Short task.
Put the material starting at the line containing "Where should I click to: Click" and ending at the line containing "Click the Separar" into a two-column CSV with the headers input and output. Give one row per text and its answer, with each field in quotation marks and any line breaks replaced by spaces.

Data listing
=====

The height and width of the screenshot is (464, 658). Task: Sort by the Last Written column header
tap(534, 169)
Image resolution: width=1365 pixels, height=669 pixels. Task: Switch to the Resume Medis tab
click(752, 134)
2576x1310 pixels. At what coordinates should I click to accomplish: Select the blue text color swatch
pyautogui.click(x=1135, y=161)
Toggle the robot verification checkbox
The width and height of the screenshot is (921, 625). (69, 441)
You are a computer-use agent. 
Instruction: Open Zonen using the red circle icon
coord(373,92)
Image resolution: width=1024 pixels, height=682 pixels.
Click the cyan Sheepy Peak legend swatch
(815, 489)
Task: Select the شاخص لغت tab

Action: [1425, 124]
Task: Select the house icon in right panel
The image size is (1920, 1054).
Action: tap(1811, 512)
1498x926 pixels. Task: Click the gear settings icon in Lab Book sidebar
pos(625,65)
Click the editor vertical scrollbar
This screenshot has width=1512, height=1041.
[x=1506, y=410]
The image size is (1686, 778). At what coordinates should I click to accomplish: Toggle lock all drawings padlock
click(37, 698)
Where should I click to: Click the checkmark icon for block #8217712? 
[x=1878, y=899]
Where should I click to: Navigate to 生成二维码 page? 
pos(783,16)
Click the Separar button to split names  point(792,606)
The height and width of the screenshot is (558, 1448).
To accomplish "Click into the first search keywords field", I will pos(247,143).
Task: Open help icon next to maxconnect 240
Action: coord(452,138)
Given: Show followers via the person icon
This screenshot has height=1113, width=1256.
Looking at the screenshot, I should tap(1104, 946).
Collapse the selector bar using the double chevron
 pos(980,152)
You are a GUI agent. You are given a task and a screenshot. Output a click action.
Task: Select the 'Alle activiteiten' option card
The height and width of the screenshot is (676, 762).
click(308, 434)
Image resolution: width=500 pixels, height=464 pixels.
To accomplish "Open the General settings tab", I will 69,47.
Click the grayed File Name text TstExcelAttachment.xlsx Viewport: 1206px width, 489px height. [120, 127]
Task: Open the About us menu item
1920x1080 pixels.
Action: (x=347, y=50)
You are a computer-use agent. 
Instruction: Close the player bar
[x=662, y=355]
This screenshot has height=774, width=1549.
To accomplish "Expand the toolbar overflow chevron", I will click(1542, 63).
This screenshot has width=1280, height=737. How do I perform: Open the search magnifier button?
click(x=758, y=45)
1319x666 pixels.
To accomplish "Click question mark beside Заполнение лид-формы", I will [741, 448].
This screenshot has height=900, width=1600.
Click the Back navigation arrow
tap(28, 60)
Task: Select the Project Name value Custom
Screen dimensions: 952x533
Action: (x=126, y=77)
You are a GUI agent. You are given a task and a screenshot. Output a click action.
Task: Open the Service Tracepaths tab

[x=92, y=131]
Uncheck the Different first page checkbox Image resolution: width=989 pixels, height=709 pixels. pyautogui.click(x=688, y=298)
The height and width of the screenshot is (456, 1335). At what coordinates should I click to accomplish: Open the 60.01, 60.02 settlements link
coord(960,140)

=====

Expected answer.
input,output
"Where should I click to: Click the checkmark icon for block #8217712?","[x=1878, y=899]"
"Where should I click to: Navigate to 生成二维码 page?","pos(783,16)"
"Click the Separar button to split names","point(792,606)"